==== Source material ====
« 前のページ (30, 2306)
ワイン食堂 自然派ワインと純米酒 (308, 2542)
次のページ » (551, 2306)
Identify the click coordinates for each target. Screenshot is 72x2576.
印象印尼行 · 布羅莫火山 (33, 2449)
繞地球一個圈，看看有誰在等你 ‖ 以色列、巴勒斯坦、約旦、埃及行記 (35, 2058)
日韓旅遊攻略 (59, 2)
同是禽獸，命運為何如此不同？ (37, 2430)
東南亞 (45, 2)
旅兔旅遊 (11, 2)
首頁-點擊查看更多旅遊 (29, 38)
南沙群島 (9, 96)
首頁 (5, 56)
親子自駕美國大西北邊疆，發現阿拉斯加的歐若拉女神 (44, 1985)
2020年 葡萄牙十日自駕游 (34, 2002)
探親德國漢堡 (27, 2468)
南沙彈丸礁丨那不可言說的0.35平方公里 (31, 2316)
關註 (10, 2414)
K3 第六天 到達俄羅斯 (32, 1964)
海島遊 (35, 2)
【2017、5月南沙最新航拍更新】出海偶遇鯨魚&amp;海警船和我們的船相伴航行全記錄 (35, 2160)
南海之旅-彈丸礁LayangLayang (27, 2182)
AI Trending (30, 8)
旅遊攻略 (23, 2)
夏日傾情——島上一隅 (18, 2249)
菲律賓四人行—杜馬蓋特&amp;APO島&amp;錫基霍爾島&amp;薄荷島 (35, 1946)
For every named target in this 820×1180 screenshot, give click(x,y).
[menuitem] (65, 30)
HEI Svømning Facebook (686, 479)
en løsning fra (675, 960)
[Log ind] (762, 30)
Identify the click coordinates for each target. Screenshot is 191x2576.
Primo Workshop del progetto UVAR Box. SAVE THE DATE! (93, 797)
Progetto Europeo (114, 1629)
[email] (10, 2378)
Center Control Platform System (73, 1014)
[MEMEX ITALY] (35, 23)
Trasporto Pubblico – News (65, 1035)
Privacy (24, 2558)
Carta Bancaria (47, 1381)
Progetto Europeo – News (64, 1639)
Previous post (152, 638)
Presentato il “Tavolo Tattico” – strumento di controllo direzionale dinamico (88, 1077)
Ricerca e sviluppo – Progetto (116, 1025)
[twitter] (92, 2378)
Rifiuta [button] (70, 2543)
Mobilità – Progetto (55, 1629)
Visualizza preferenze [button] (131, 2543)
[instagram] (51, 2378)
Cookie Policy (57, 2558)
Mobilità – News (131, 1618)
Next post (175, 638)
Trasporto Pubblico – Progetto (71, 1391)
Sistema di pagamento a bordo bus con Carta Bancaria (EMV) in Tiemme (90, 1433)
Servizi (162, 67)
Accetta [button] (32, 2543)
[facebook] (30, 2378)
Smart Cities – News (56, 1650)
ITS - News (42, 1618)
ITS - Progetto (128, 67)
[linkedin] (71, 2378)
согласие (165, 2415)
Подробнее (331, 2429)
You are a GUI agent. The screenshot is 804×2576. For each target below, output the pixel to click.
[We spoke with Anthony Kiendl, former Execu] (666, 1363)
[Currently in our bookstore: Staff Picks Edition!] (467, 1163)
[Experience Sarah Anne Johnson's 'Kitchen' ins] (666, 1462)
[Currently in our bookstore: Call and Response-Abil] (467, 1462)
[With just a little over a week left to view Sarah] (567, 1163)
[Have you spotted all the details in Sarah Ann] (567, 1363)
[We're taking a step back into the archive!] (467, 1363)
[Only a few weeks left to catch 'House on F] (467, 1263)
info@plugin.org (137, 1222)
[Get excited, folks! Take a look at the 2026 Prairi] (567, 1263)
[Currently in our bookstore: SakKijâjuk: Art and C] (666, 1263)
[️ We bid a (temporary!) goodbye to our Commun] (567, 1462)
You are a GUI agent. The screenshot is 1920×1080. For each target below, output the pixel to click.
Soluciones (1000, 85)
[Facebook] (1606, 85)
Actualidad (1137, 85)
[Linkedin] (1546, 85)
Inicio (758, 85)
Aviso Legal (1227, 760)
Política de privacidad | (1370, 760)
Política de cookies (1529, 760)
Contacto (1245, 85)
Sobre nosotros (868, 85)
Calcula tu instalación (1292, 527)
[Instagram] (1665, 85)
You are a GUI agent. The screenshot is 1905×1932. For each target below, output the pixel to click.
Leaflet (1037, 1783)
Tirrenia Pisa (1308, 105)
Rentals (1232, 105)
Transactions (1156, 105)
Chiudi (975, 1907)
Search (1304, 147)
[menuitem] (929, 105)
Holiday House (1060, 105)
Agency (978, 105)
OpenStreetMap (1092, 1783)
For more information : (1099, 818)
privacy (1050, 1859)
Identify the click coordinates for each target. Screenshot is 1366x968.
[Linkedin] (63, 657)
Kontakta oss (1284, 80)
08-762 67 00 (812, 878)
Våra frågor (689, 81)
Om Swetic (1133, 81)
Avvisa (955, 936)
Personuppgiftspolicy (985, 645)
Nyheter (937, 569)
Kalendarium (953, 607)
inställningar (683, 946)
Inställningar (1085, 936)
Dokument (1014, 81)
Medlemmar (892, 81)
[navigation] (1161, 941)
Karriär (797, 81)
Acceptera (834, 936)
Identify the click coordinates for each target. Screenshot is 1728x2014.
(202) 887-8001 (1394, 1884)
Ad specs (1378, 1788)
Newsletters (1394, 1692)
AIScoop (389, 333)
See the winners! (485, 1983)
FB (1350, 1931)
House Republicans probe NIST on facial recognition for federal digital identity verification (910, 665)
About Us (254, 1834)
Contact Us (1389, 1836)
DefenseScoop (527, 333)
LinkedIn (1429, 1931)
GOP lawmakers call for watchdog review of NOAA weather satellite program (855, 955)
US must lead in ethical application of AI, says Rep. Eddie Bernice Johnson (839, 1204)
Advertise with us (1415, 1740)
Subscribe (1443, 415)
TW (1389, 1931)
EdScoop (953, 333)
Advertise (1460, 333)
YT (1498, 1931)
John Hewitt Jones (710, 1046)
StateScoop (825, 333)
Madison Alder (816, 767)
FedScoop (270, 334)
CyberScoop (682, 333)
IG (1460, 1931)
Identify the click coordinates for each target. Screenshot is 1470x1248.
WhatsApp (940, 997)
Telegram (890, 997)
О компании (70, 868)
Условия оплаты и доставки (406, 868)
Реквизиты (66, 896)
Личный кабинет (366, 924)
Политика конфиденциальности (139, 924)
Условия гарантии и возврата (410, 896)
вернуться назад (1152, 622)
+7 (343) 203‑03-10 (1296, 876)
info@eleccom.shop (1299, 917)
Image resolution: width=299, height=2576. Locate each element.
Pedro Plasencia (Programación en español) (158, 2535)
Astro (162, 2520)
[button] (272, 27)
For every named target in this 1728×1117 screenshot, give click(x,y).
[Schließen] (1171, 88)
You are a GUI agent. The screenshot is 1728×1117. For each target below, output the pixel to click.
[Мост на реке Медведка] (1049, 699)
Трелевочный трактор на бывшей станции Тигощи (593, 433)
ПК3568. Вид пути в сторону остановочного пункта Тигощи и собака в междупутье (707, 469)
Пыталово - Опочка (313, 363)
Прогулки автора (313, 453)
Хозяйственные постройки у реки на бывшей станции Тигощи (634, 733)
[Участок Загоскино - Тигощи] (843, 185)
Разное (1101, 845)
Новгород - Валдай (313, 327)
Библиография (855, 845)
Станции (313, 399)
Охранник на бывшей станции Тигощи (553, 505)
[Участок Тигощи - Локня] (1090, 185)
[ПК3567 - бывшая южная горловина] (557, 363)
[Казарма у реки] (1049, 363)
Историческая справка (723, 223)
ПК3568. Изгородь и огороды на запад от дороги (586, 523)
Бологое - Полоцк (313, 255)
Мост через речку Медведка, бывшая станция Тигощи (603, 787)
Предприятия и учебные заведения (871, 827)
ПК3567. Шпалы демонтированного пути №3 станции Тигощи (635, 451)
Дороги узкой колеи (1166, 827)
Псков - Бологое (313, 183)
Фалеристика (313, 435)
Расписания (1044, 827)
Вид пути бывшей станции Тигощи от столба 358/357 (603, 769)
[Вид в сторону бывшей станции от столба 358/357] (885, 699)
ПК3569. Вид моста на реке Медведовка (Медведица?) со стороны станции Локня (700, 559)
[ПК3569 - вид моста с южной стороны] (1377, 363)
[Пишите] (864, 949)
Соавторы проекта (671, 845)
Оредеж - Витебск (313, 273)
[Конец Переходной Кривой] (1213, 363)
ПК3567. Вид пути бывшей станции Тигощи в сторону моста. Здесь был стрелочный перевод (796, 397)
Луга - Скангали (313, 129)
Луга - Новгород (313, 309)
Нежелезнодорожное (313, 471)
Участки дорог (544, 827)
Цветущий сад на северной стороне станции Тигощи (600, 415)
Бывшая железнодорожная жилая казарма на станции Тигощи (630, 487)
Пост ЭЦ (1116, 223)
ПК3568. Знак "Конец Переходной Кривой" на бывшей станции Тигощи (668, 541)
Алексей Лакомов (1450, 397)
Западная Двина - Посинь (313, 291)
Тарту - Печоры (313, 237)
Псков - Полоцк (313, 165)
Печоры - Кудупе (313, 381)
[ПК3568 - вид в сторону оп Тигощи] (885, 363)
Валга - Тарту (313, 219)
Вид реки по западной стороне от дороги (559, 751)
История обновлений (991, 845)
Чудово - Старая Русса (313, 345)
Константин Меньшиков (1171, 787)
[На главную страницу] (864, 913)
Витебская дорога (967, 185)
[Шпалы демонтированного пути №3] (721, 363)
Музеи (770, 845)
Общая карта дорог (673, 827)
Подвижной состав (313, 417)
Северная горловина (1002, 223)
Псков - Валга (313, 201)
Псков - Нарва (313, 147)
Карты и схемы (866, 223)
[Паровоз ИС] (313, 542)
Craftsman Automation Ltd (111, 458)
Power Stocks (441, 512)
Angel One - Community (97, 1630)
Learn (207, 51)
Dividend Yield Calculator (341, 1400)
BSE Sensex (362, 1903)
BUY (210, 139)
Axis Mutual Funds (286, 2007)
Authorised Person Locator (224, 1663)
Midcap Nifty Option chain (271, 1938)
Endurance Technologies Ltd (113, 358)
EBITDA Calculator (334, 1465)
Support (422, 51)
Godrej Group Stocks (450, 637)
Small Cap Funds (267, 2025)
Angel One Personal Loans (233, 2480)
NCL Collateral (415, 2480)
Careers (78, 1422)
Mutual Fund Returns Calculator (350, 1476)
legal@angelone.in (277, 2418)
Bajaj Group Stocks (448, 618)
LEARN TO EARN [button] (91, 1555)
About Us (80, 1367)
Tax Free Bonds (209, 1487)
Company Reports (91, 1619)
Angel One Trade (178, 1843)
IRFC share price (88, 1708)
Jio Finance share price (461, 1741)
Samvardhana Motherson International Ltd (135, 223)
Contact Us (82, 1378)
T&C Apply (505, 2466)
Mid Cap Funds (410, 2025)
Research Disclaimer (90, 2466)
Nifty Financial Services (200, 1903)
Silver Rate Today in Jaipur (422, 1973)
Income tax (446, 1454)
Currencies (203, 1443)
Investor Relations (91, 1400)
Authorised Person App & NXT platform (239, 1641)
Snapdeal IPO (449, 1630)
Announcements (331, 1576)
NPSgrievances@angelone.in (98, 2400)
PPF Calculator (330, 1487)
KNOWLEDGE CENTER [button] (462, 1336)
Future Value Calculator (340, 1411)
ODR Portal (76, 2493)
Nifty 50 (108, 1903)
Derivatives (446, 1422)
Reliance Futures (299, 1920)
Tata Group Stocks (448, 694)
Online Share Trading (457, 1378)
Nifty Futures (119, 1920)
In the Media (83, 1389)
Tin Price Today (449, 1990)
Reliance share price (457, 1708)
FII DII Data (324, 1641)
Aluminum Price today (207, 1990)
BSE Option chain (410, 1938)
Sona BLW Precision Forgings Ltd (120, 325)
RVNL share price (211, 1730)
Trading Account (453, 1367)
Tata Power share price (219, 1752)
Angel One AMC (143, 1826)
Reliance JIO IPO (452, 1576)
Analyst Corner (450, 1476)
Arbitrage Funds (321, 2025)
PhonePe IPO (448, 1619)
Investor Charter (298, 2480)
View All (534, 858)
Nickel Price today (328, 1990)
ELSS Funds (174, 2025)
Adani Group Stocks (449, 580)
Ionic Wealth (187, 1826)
====
_Work request_
Retype only the lines running from the line with "Псков - Нарва (313, 147)" to the end of the listing, including both of those lines.

_Response_
Псков - Нарва (313, 147)
Карты и схемы (866, 223)
[Паровоз ИС] (313, 542)
Craftsman Automation Ltd (111, 458)
Power Stocks (441, 512)
Angel One - Community (97, 1630)
Learn (207, 51)
Dividend Yield Calculator (341, 1400)
BSE Sensex (362, 1903)
BUY (210, 139)
Axis Mutual Funds (286, 2007)
Authorised Person Locator (224, 1663)
Midcap Nifty Option chain (271, 1938)
Endurance Technologies Ltd (113, 358)
EBITDA Calculator (334, 1465)
Support (422, 51)
Godrej Group Stocks (450, 637)
Small Cap Funds (267, 2025)
Angel One Personal Loans (233, 2480)
NCL Collateral (415, 2480)
Careers (78, 1422)
Mutual Fund Returns Calculator (350, 1476)
legal@angelone.in (277, 2418)
Bajaj Group Stocks (448, 618)
LEARN TO EARN [button] (91, 1555)
About Us (80, 1367)
Tax Free Bonds (209, 1487)
Company Reports (91, 1619)
Angel One Trade (178, 1843)
IRFC share price (88, 1708)
Jio Finance share price (461, 1741)
Samvardhana Motherson International Ltd (135, 223)
Contact Us (82, 1378)
T&C Apply (505, 2466)
Mid Cap Funds (410, 2025)
Research Disclaimer (90, 2466)
Nifty Financial Services (200, 1903)
Silver Rate Today in Jaipur (422, 1973)
Income tax (446, 1454)
Currencies (203, 1443)
Investor Relations (91, 1400)
Authorised Person App & NXT platform (239, 1641)
Snapdeal IPO (449, 1630)
Announcements (331, 1576)
NPSgrievances@angelone.in (98, 2400)
PPF Calculator (330, 1487)
KNOWLEDGE CENTER [button] (462, 1336)
Future Value Calculator (340, 1411)
ODR Portal (76, 2493)
Nifty 50 (108, 1903)
Derivatives (446, 1422)
Reliance Futures (299, 1920)
Tata Group Stocks (448, 694)
Online Share Trading (457, 1378)
Nifty Futures (119, 1920)
In the Media (83, 1389)
Tin Price Today (449, 1990)
Reliance share price (457, 1708)
FII DII Data (324, 1641)
Aluminum Price today (207, 1990)
BSE Option chain (410, 1938)
Sona BLW Precision Forgings Ltd (120, 325)
RVNL share price (211, 1730)
Trading Account (453, 1367)
Tata Power share price (219, 1752)
Angel One AMC (143, 1826)
Reliance JIO IPO (452, 1576)
Analyst Corner (450, 1476)
Arbitrage Funds (321, 2025)
PhonePe IPO (448, 1619)
Investor Charter (298, 2480)
View All (534, 858)
Nickel Price today (328, 1990)
ELSS Funds (174, 2025)
Adani Group Stocks (449, 580)
Ionic Wealth (187, 1826)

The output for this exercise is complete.